◆ **Request**
Rewrite each of the following items as a JSON list of strings, with one string per line and no strings for blank lines.

◆ **Dataset records**
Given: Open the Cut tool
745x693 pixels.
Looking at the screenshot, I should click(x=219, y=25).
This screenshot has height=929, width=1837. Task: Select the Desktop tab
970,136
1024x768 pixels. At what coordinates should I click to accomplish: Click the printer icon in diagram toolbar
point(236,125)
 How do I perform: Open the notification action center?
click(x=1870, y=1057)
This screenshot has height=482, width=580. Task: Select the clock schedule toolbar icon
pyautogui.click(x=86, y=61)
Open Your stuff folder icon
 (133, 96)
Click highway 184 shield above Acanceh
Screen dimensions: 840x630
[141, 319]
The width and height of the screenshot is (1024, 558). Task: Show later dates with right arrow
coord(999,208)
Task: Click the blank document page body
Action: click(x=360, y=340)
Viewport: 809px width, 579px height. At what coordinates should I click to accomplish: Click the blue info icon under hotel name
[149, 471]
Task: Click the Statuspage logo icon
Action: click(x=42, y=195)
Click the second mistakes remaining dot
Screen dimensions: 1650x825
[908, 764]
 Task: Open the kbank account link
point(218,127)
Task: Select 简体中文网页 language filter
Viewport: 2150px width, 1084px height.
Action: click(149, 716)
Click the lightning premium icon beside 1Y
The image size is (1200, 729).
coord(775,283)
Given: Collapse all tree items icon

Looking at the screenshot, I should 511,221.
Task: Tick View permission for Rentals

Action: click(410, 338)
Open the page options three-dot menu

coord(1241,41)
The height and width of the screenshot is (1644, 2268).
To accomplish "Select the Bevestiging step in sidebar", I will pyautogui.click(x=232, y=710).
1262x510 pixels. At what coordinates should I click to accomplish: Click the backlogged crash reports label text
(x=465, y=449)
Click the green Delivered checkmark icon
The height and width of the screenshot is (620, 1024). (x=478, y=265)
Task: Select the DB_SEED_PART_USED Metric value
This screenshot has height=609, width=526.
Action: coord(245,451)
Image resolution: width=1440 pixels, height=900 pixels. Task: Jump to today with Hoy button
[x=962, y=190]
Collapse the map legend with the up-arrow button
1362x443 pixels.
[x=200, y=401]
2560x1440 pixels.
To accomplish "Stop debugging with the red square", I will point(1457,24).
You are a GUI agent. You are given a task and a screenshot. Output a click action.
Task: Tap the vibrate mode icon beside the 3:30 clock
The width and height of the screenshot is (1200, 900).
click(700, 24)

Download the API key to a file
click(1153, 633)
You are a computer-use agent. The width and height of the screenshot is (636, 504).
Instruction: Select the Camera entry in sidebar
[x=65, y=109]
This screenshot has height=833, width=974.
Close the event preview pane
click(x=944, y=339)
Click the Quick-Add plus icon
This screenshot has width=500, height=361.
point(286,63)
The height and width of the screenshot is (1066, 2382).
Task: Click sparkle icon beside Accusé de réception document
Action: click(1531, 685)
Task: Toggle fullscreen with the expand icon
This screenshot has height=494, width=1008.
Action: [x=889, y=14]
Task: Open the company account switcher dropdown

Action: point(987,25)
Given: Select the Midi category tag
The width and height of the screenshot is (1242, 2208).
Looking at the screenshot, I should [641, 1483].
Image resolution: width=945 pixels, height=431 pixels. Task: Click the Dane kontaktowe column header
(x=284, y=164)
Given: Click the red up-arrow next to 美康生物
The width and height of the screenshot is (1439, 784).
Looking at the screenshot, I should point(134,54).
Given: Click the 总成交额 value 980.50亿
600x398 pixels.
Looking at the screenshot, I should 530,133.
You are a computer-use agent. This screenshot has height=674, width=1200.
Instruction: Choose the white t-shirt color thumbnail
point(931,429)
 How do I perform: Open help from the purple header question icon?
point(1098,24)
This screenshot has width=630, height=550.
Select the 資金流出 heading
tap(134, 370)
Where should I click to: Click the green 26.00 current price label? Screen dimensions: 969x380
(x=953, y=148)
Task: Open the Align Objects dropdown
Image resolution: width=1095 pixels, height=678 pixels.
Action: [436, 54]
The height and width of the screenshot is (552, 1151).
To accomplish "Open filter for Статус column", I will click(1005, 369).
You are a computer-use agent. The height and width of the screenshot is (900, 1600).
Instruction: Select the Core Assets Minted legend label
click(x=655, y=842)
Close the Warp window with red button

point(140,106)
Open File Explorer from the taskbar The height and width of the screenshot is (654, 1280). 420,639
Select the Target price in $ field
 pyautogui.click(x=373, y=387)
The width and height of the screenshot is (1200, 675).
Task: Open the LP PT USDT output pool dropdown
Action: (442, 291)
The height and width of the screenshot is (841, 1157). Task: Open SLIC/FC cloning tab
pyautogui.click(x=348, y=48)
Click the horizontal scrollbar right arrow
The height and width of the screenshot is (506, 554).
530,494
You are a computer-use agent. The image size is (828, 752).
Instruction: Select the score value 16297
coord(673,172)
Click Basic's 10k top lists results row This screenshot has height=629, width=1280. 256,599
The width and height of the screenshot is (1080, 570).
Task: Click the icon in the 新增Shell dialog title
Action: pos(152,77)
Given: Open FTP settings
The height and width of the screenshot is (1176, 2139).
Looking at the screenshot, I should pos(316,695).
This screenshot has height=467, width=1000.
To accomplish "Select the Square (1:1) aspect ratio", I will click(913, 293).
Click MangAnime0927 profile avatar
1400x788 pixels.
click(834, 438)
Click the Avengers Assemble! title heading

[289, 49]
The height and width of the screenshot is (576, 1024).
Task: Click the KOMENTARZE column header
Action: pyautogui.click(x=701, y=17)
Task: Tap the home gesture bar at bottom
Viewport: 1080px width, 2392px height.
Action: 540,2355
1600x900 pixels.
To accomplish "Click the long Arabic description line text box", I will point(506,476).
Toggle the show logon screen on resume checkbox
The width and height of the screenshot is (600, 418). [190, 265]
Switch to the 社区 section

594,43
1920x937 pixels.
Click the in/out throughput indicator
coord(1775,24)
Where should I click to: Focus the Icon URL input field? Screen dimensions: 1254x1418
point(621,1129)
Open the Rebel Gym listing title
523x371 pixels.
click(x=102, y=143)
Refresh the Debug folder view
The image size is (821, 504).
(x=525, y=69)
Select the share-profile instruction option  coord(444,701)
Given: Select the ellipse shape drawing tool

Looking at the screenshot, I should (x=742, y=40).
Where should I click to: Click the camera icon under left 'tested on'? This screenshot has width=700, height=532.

◆ **Answer below**
[
  "Given: Open the Cut tool",
  "745x693 pixels.",
  "Looking at the screenshot, I should click(x=219, y=25).",
  "This screenshot has height=929, width=1837. Task: Select the Desktop tab",
  "970,136",
  "1024x768 pixels. At what coordinates should I click to accomplish: Click the printer icon in diagram toolbar",
  "point(236,125)",
  " How do I perform: Open the notification action center?",
  "click(x=1870, y=1057)",
  "This screenshot has height=482, width=580. Task: Select the clock schedule toolbar icon",
  "pyautogui.click(x=86, y=61)",
  "Open Your stuff folder icon",
  " (133, 96)",
  "Click highway 184 shield above Acanceh",
  "Screen dimensions: 840x630",
  "[141, 319]",
  "The width and height of the screenshot is (1024, 558). Task: Show later dates with right arrow",
  "coord(999,208)",
  "Task: Click the blank document page body",
  "Action: click(x=360, y=340)",
  "Viewport: 809px width, 579px height. At what coordinates should I click to accomplish: Click the blue info icon under hotel name",
  "[149, 471]",
  "Task: Click the Statuspage logo icon",
  "Action: click(x=42, y=195)",
  "Click the second mistakes remaining dot",
  "Screen dimensions: 1650x825",
  "[908, 764]",
  " Task: Open the kbank account link",
  "point(218,127)",
  "Task: Select 简体中文网页 language filter",
  "Viewport: 2150px width, 1084px height.",
  "Action: click(149, 716)",
  "Click the lightning premium icon beside 1Y",
  "The image size is (1200, 729).",
  "coord(775,283)",
  "Given: Collapse all tree items icon",
  "Looking at the screenshot, I should 511,221.",
  "Task: Tick View permission for Rentals",
  "Action: click(410, 338)",
  "Open the page options three-dot menu",
  "coord(1241,41)",
  "The height and width of the screenshot is (1644, 2268).",
  "To accomplish \"Select the Bevestiging step in sidebar\", I will pyautogui.click(x=232, y=710).",
  "1262x510 pixels. At what coordinates should I click to accomplish: Click the backlogged crash reports label text",
  "(x=465, y=449)",
  "Click the green Delivered checkmark icon",
  "The height and width of the screenshot is (620, 1024). (x=478, y=265)",
  "Task: Select the DB_SEED_PART_USED Metric value",
  "This screenshot has height=609, width=526.",
  "Action: coord(245,451)",
  "Image resolution: width=1440 pixels, height=900 pixels. Task: Jump to today with Hoy button",
  "[x=962, y=190]",
  "Collapse the map legend with the up-arrow button",
  "1362x443 pixels.",
  "[x=200, y=401]",
  "2560x1440 pixels.",
  "To accomplish \"Stop debugging with the red square\", I will point(1457,24).",
  "You are a GUI agent. You are given a task and a screenshot. Output a click action.",
  "Task: Tap the vibrate mode icon beside the 3:30 clock",
  "The width and height of the screenshot is (1200, 900).",
  "click(700, 24)",
  "Download the API key to a file",
  "click(1153, 633)",
  "You are a computer-use agent. The width and height of the screenshot is (636, 504).",
  "Instruction: Select the Camera entry in sidebar",
  "[x=65, y=109]",
  "This screenshot has height=833, width=974.",
  "Close the event preview pane",
  "click(x=944, y=339)",
  "Click the Quick-Add plus icon",
  "This screenshot has width=500, height=361.",
  "point(286,63)",
  "The height and width of the screenshot is (1066, 2382).",
  "Task: Click sparkle icon beside Accusé de réception document",
  "Action: click(1531, 685)",
  "Task: Toggle fullscreen with the expand icon",
  "This screenshot has height=494, width=1008.",
  "Action: [x=889, y=14]",
  "Task: Open the company account switcher dropdown",
  "Action: point(987,25)",
  "Given: Select the Midi category tag",
  "The width and height of the screenshot is (1242, 2208).",
  "Looking at the screenshot, I should [641, 1483].",
  "Image resolution: width=945 pixels, height=431 pixels. Task: Click the Dane kontaktowe column header",
  "(x=284, y=164)",
  "Given: Click the red up-arrow next to 美康生物",
  "The width and height of the screenshot is (1439, 784).",
  "Looking at the screenshot, I should point(134,54).",
  "Given: Click the 总成交额 value 980.50亿",
  "600x398 pixels.",
  "Looking at the screenshot, I should 530,133.",
  "You are a computer-use agent. This screenshot has height=674, width=1200.",
  "Instruction: Choose the white t-shirt color thumbnail",
  "point(931,429)",
  " How do I perform: Open help from the purple header question icon?",
  "point(1098,24)",
  "This screenshot has width=630, height=550.",
  "Select the 資金流出 heading",
  "tap(134, 370)",
  "Where should I click to: Click the green 26.00 current price label? Screen dimensions: 969x380",
  "(x=953, y=148)",
  "Task: Open the Align Objects dropdown",
  "Image resolution: width=1095 pixels, height=678 pixels.",
  "Action: [436, 54]",
  "The height and width of the screenshot is (552, 1151).",
  "To accomplish \"Open filter for Статус column\", I will click(1005, 369).",
  "You are a computer-use agent. The height and width of the screenshot is (900, 1600).",
  "Instruction: Select the Core Assets Minted legend label",
  "click(x=655, y=842)",
  "Close the Warp window with red button",
  "point(140,106)",
  "Open File Explorer from the taskbar The height and width of the screenshot is (654, 1280). 420,639",
  "Select the Target price in $ field",
  " pyautogui.click(x=373, y=387)",
  "The width and height of the screenshot is (1200, 675).",
  "Task: Open the LP PT USDT output pool dropdown",
  "Action: (442, 291)",
  "The height and width of the screenshot is (841, 1157). Task: Open SLIC/FC cloning tab",
  "pyautogui.click(x=348, y=48)",
  "Click the horizontal scrollbar right arrow",
  "The height and width of the screenshot is (506, 554).",
  "530,494",
  "You are a computer-use agent. The image size is (828, 752).",
  "Instruction: Select the score value 16297",
  "coord(673,172)",
  "Click Basic's 10k top lists results row This screenshot has height=629, width=1280. 256,599",
  "The width and height of the screenshot is (1080, 570).",
  "Task: Click the icon in the 新增Shell dialog title",
  "Action: pos(152,77)",
  "Given: Open FTP settings",
  "The height and width of the screenshot is (1176, 2139).",
  "Looking at the screenshot, I should pos(316,695).",
  "This screenshot has height=467, width=1000.",
  "To accomplish \"Select the Square (1:1) aspect ratio\", I will click(913, 293).",
  "Click MangAnime0927 profile avatar",
  "1400x788 pixels.",
  "click(834, 438)",
  "Click the Avengers Assemble! title heading",
  "[289, 49]",
  "The height and width of the screenshot is (576, 1024).",
  "Task: Click the KOMENTARZE column header",
  "Action: pyautogui.click(x=701, y=17)",
  "Task: Tap the home gesture bar at bottom",
  "Viewport: 1080px width, 2392px height.",
  "Action: 540,2355",
  "1600x900 pixels.",
  "To accomplish \"Click the long Arabic description line text box\", I will point(506,476).",
  "Toggle the show logon screen on resume checkbox",
  "The width and height of the screenshot is (600, 418). [190, 265]",
  "Switch to the 社区 section",
  "594,43",
  "1920x937 pixels.",
  "Click the in/out throughput indicator",
  "coord(1775,24)",
  "Where should I click to: Focus the Icon URL input field? Screen dimensions: 1254x1418",
  "point(621,1129)",
  "Open the Rebel Gym listing title",
  "523x371 pixels.",
  "click(x=102, y=143)",
  "Refresh the Debug folder view",
  "The image size is (821, 504).",
  "(x=525, y=69)",
  "Select the share-profile instruction option  coord(444,701)",
  "Given: Select the ellipse shape drawing tool",
  "Looking at the screenshot, I should (x=742, y=40).",
  "Where should I click to: Click the camera icon under left 'tested on'? This screenshot has width=700, height=532."
]